━━ SOURCE INFORMATION

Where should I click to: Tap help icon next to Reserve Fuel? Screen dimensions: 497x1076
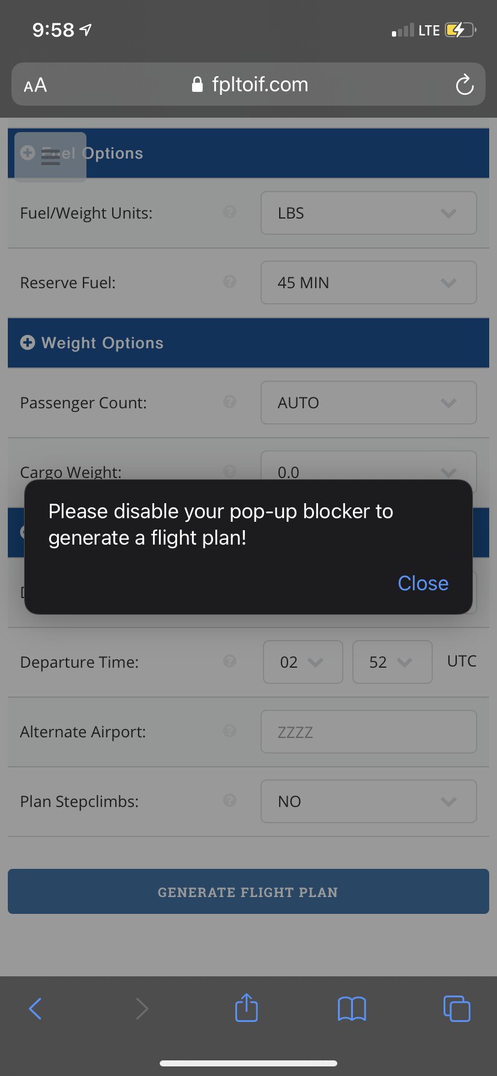[x=229, y=282]
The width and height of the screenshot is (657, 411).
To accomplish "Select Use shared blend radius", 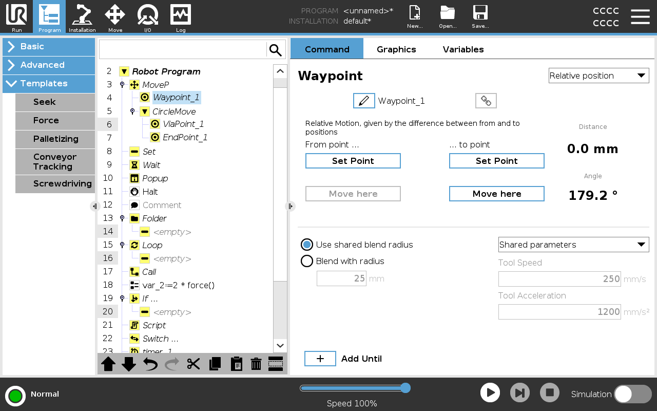I will 307,245.
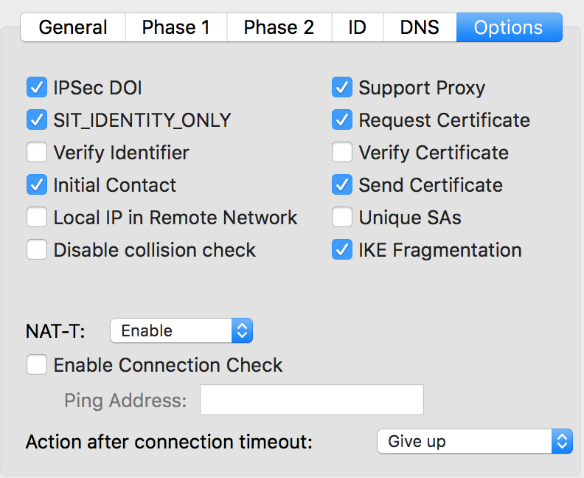This screenshot has height=478, width=584.
Task: Disable SIT_IDENTITY_ONLY option
Action: pos(37,120)
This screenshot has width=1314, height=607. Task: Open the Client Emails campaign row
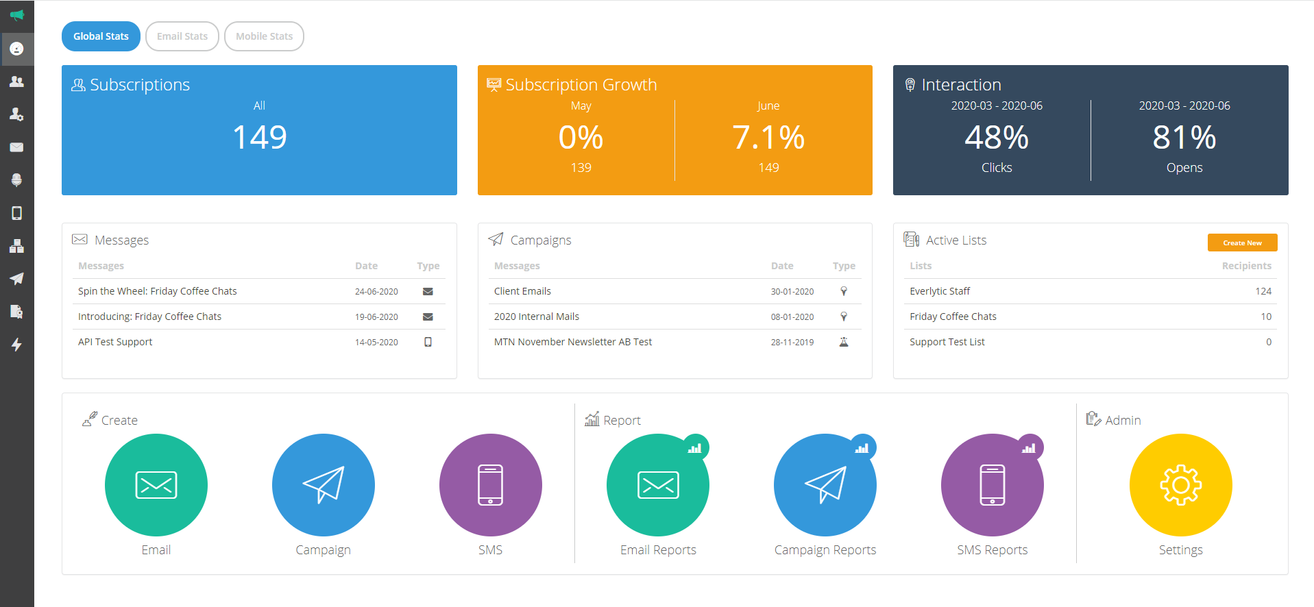tap(674, 291)
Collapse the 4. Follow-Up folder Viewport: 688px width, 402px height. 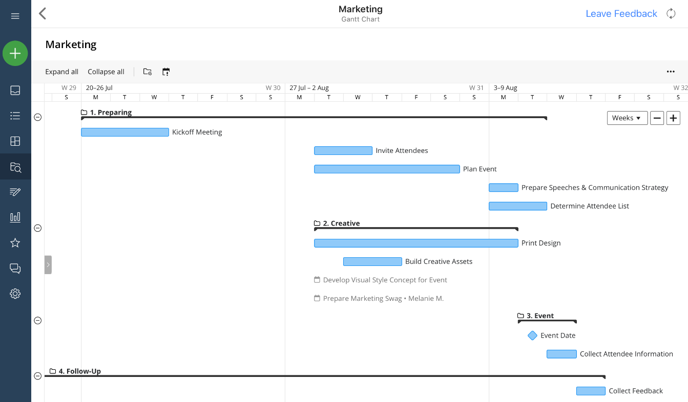pos(37,376)
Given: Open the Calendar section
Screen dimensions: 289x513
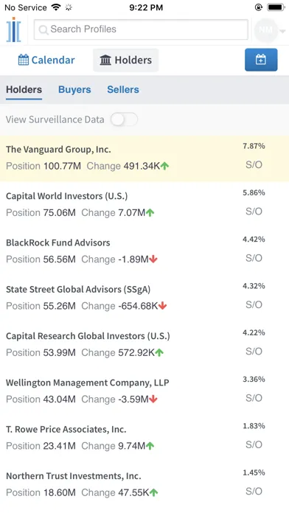Looking at the screenshot, I should click(x=46, y=60).
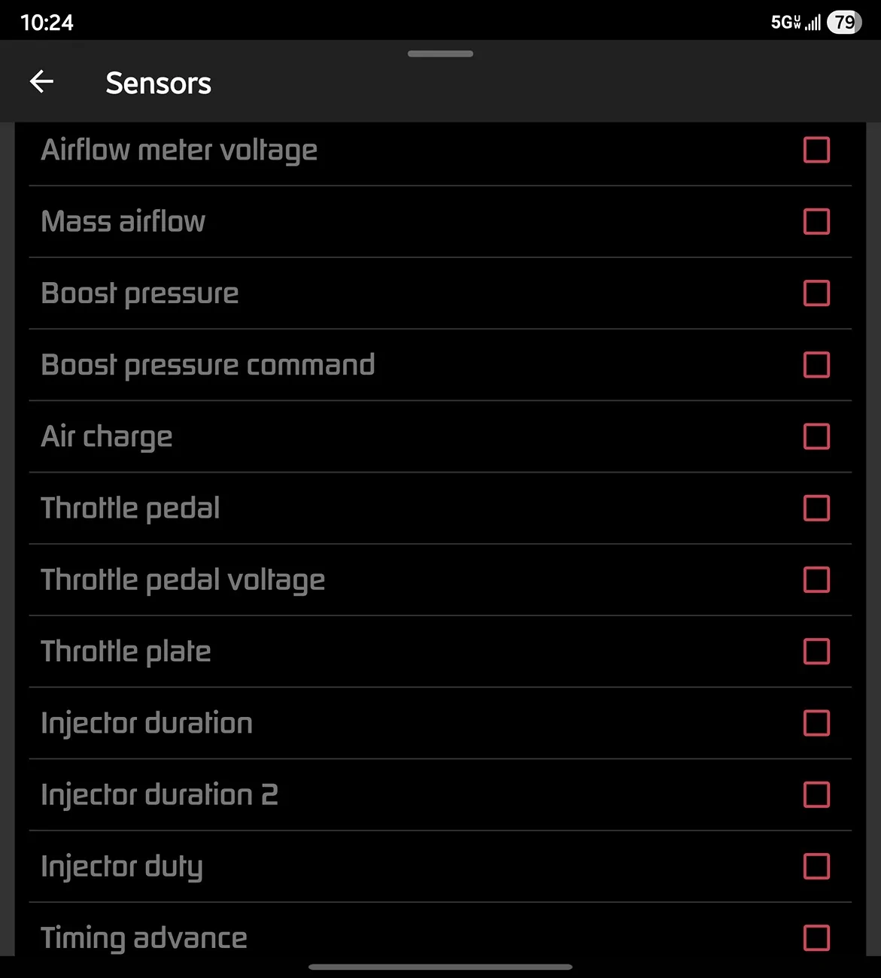
Task: Tap the Injector duty row text
Action: click(122, 867)
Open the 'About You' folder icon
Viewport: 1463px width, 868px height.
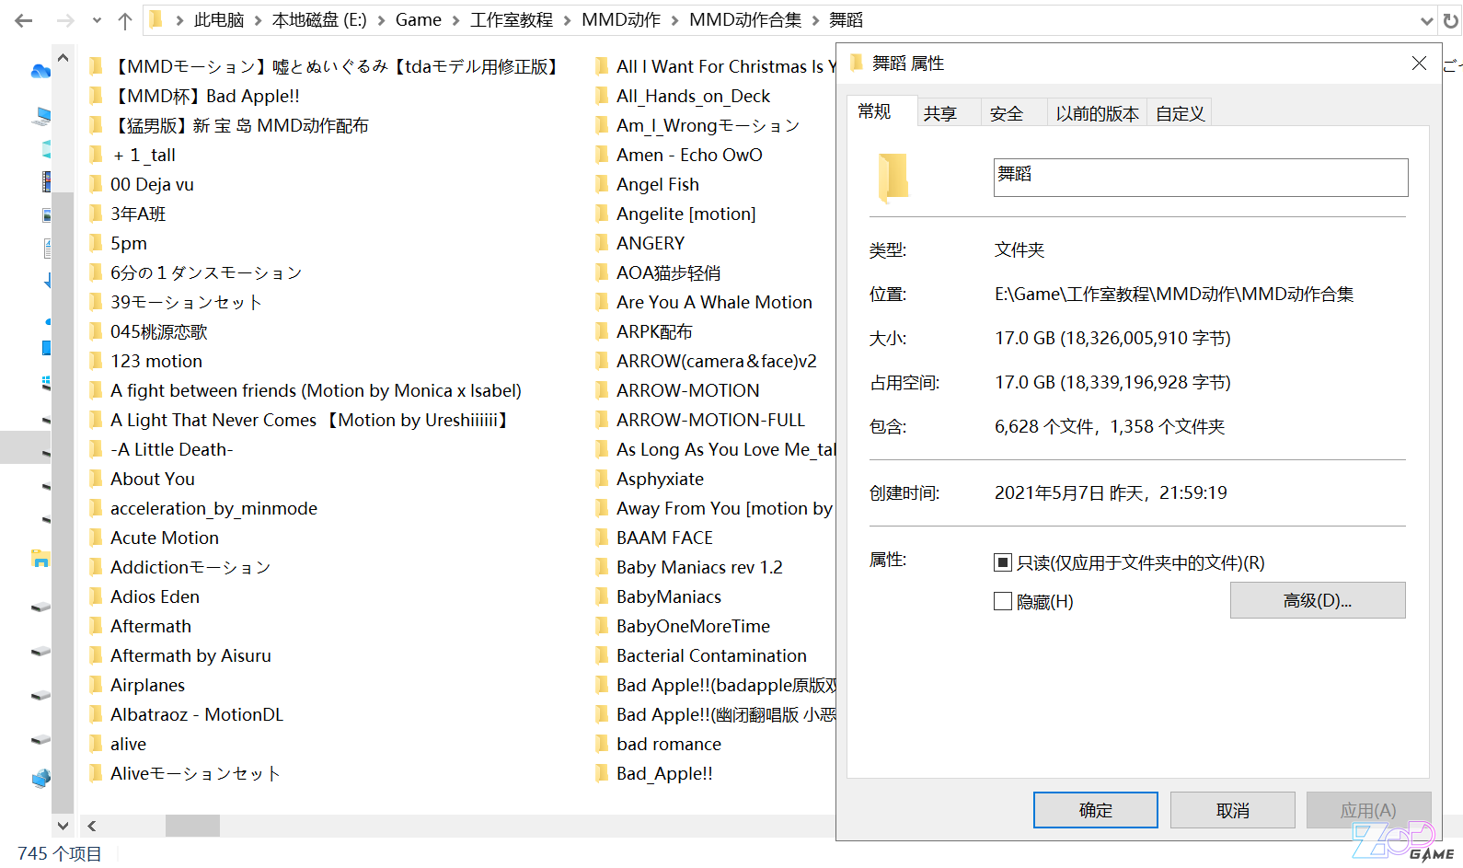(96, 479)
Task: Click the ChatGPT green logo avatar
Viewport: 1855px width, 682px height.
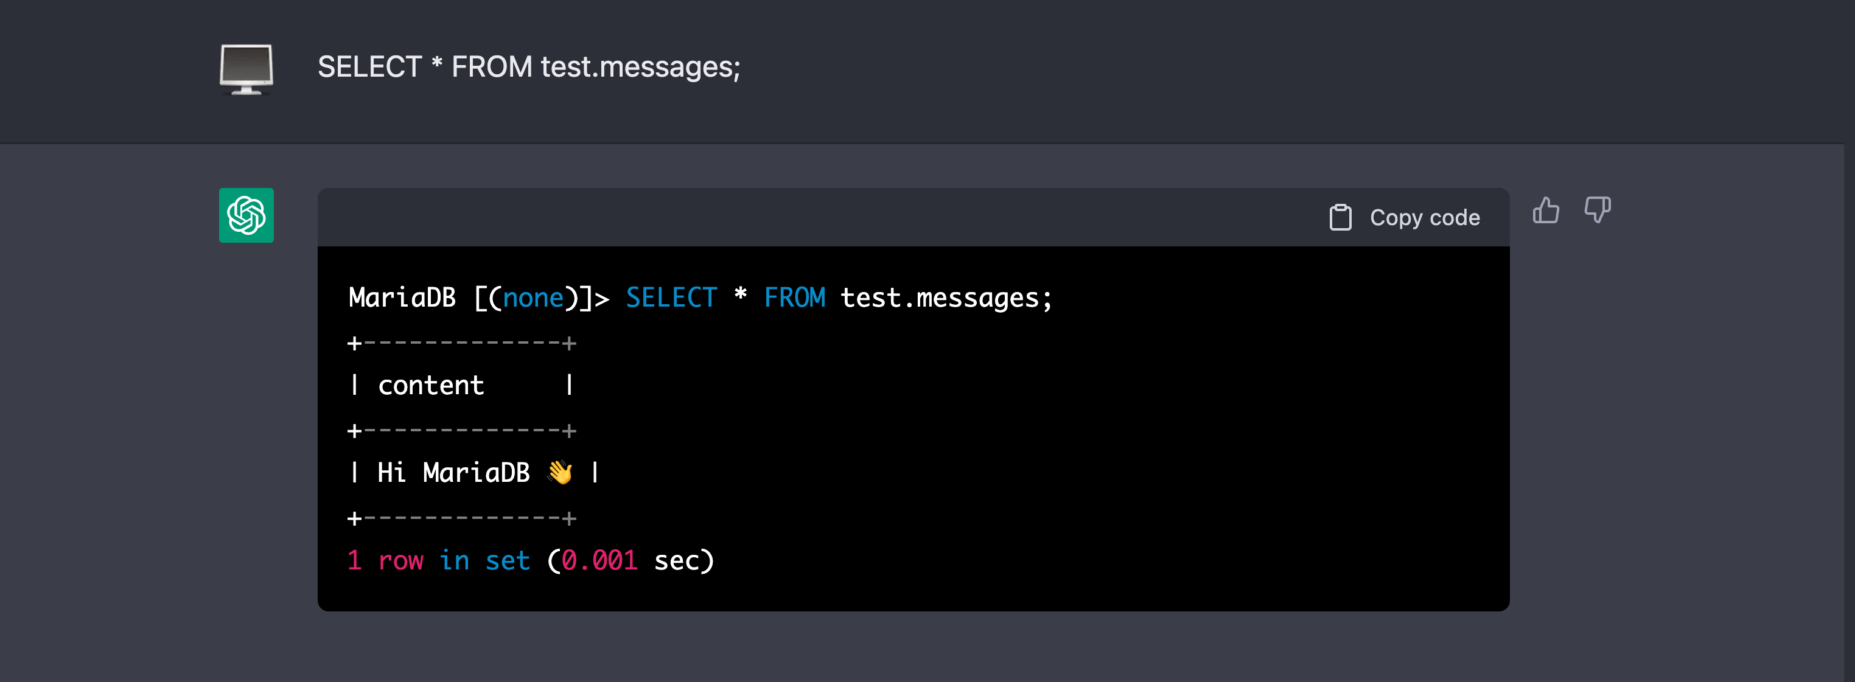Action: (246, 215)
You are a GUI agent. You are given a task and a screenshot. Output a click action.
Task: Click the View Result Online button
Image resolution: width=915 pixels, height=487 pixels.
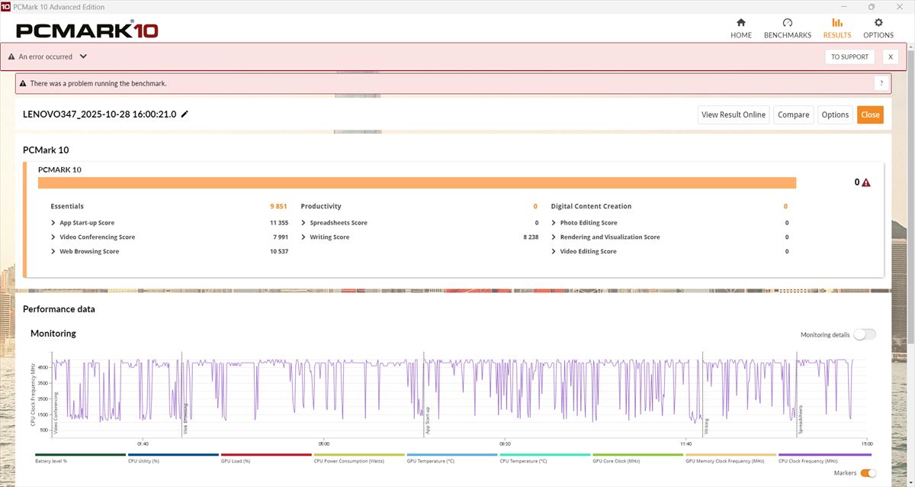pyautogui.click(x=733, y=114)
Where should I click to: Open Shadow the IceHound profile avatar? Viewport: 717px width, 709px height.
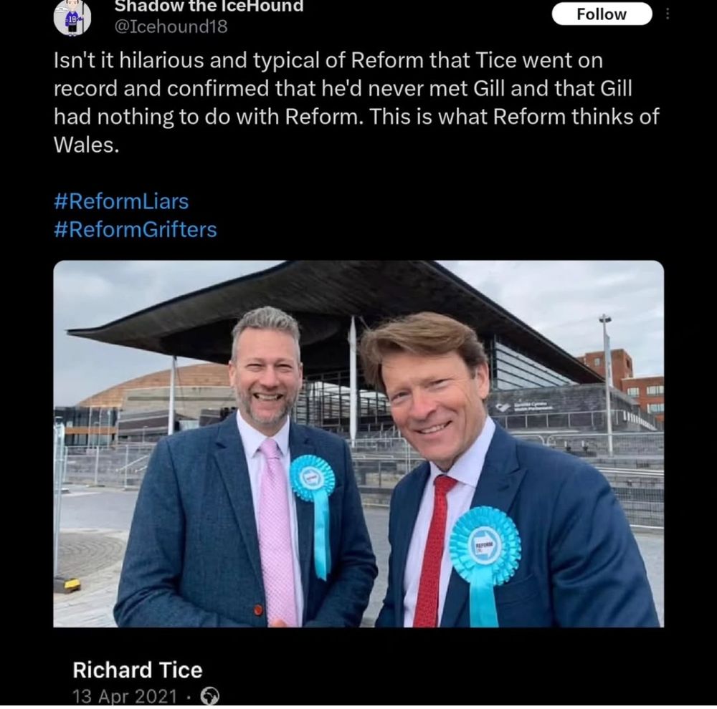(72, 18)
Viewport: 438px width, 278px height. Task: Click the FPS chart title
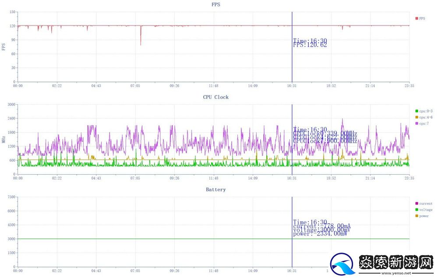[215, 4]
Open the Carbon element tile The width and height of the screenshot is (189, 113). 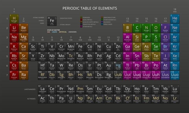click(x=137, y=29)
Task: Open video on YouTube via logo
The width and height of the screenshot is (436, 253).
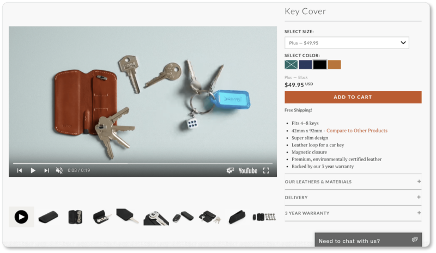Action: 247,170
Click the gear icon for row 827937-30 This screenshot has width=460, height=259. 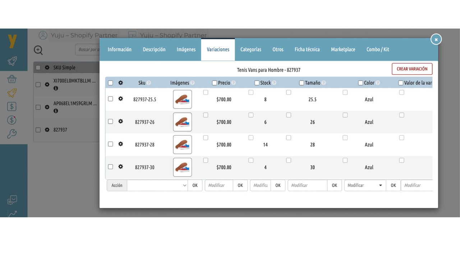[x=121, y=167]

━━━━

* _EXERCISE PROMPT_
Whenever the word "logo" occurs in a line of the listing above, return that line.

* _SOLUTION_
Task: Click the ChatGPT green logo avatar
Task: Open video on YouTube via logo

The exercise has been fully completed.